После закрытия монастыря на Новый Афон продолжали все время приезжать паломники. Тут уж никакие директивы или там угрозы не помеха. Да и как не приезжать-то? Место уж очень благодатное. Во всем Божие присутствие чувствуется. Каждый камушек так кажется и хранит до сих пор тепло следов апостолов Андрея и Симона, просветивших эти места светом Христовой веры. И ехали сюда паломники, словно бы на курорт. Власти-то в самом монастыре дом отдыха устроили, и получалось, что не богомольцы эти места посещали, а вроде как курортники. Да только тот, кто Христовы тайны в сердце хранит, конечно же не отдыхать сюда приезжал, а к святыням прикоснуться. Взять хоть наш источник святой. Сколько людей к нему ходило. Высоко, круто. Тропиночка, монахами проложенная узка. Кажется не взойти с непривычки, ан ведь нет. Словно на крыльях летишь к Божией Матери. Помню, старушка одна, восемьдесят лет, ноги опухшие, с трудом по дому передвигалась, а тут поднимается на гору. Сама, без нашей помощи. Вскарабкалась на самый верх, упала, плачет, рыдает. Говорит, мол, и думать не думала, что сможет на такую-то крутизну своими ногами взойти. Это, мол, только с помощью Царицы Небесной, Матушки нашей, Заступницы такое счастье ей выпало.
А в году шестьдесят втором или третьем решили власти Иверский источник закрыть.

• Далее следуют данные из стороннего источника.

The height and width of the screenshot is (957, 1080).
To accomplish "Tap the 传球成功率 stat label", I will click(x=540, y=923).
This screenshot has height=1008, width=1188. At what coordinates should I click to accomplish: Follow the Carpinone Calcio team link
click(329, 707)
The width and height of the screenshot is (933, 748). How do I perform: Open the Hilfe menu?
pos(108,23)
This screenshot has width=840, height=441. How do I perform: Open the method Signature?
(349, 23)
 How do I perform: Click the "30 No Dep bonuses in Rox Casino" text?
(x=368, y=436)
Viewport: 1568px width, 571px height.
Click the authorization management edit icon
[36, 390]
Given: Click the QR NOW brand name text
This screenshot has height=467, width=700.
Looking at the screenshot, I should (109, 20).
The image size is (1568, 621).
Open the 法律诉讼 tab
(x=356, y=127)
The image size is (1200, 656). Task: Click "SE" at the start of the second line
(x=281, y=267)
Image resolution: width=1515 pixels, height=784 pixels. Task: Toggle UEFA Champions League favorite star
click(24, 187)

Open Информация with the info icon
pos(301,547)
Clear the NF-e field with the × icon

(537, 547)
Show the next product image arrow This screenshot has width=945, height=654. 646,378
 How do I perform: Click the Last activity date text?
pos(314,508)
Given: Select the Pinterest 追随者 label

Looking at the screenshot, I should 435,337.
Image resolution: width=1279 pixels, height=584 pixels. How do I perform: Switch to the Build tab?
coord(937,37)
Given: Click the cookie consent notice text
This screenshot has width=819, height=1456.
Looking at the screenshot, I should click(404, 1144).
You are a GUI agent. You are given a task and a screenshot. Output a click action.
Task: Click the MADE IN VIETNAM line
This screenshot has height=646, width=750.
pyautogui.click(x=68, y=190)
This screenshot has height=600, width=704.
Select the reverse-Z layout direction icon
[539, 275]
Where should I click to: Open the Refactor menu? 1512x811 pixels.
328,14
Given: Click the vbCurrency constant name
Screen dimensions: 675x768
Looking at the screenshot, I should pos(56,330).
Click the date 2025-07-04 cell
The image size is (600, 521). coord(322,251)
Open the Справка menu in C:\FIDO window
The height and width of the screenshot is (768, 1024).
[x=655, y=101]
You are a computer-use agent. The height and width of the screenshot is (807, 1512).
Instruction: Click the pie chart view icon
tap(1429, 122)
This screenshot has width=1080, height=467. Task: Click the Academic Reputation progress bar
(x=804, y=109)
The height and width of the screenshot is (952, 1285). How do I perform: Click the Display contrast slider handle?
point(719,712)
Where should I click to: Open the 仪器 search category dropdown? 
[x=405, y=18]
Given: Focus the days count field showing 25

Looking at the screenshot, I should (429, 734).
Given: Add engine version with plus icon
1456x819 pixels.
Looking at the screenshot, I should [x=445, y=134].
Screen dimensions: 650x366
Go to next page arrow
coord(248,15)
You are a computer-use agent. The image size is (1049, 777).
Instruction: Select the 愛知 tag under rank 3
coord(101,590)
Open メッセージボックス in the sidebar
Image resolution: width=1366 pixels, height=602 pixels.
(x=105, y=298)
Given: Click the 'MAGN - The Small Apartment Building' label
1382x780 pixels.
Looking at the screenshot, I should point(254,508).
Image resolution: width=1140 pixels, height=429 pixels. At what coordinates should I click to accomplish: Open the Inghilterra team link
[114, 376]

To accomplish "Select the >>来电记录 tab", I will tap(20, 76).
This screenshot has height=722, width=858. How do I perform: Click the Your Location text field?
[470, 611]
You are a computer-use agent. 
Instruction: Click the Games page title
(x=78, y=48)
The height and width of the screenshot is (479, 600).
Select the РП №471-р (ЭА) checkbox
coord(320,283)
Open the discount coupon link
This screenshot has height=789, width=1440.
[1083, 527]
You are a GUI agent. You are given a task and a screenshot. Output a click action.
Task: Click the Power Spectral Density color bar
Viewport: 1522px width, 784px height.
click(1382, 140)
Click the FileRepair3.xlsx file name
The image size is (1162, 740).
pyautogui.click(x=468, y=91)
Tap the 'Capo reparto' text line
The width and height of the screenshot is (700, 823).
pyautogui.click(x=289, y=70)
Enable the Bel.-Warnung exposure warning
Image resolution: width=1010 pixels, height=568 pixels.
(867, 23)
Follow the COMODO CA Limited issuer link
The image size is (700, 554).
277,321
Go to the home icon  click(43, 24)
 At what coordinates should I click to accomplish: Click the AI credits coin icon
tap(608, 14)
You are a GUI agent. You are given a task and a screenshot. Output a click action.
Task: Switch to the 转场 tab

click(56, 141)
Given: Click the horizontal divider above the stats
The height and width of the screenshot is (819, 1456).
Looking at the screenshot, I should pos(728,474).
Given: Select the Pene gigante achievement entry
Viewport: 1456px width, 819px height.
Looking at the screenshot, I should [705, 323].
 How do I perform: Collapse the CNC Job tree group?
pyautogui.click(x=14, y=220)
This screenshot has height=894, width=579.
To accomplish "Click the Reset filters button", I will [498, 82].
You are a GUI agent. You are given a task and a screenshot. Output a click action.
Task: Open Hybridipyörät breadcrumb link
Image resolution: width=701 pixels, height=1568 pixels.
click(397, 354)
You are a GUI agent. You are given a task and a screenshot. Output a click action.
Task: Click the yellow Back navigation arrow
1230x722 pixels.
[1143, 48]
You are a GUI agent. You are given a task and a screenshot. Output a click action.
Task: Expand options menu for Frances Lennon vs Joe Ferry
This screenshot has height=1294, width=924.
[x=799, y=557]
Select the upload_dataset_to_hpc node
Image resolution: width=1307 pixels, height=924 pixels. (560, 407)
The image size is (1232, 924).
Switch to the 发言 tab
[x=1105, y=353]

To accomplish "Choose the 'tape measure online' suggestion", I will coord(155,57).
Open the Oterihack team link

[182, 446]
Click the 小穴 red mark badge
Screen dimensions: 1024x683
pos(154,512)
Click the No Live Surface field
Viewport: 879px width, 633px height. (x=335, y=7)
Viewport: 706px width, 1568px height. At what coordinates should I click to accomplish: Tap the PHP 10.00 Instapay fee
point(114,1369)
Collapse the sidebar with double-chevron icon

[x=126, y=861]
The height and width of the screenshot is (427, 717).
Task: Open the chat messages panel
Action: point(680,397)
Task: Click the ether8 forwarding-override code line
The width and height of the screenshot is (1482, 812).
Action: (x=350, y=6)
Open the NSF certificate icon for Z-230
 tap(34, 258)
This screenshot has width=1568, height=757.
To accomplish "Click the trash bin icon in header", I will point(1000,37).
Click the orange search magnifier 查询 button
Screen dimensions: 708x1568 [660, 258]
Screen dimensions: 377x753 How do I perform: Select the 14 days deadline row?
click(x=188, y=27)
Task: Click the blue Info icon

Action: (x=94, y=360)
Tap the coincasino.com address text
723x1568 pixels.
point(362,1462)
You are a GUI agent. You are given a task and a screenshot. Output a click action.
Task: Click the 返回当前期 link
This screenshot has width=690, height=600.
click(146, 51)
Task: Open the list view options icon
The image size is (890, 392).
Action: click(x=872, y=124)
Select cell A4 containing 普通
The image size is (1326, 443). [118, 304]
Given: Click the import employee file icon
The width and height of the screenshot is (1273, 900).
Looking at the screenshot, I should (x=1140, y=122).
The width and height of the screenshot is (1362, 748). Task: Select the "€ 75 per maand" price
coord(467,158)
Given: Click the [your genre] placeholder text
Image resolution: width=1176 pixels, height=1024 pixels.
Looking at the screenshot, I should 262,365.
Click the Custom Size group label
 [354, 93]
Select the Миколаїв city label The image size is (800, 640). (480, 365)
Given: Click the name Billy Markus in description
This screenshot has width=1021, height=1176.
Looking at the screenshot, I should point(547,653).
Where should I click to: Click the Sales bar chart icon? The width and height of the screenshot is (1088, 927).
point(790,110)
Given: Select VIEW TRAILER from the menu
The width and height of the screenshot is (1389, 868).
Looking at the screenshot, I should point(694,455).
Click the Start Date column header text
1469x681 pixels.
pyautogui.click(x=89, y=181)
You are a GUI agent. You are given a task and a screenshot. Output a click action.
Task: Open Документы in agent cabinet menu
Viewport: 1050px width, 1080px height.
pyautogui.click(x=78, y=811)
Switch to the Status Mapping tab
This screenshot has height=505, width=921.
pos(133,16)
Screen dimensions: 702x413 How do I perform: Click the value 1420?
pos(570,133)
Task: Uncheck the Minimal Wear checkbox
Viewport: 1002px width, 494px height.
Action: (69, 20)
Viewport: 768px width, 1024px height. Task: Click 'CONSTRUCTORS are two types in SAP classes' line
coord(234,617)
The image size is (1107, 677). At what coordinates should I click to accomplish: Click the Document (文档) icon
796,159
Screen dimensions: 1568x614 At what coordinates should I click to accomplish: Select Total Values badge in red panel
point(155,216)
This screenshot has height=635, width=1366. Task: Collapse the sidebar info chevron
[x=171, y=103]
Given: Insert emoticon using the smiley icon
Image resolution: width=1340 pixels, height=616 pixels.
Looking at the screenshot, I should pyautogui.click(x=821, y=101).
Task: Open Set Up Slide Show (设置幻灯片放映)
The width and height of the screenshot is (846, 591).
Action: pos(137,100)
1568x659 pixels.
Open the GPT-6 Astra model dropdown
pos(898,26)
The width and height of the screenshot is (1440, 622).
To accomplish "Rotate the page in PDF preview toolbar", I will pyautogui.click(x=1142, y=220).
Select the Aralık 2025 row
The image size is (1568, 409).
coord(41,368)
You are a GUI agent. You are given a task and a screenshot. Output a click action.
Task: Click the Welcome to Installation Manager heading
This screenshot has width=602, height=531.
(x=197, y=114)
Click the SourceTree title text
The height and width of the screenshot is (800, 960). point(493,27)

Вернее приспособить для их, властей, пользы. Решили на святой горе ресторан шикарный открыть с канатной дорогой и все такое прочее. Началось строительство. Машины пригнали, бульдозеры, трактора. И сначала у них все гладко шло, когда они подходы к горе равняли. А как в гору подниматься стали, бульдозеры-то у них и начали падать. Прям с людьми. Один упал, второй. Там внизу яма была глубокая. Решили строители ее засыпать, забетонировать и опору для канатной дороги поставить. Она, кстати, и сейчас там стоит. Опора эта. И вот – чудо. Как только яму засыпали, источник на горе иссяк. Ушла водичка святая, совсем немного осталось. Раньше мы ее своей посудой черпали, а теперь на больших палках привязывали кружку, да и то тянуться было нужно. А я в это время еще молодая была, одевалась модно. От курортницы-то меня и не отличишь. Набралась я смелости и пошла к директору дома отдыха. Так мол и так, говорю, отчего, дескать, такое самоуправство. Ленин издал декрет об охране памятников природы, а вы его нарушаете. Источник иссяк, растения уникальные гибнут, гора свои очертания меняет. Вот, говорю, не прекратите свои безобразия, мы, говорю, в Москву сообщим, в Це-Ка. А он весь как-то поежился, на меня смотрит внимательно, изучает. Вы, говорит, курортница или местная? А я ему, не важно, мол. Я советский человек и декреты ленинские знаю. Вот так. И представляете, через малое время строительство прекратилось. Может мой визит подействовал, может у властей другие-какие проблемы появились, а только без помощи Матери Божией здесь не обошлось. Это уж точно.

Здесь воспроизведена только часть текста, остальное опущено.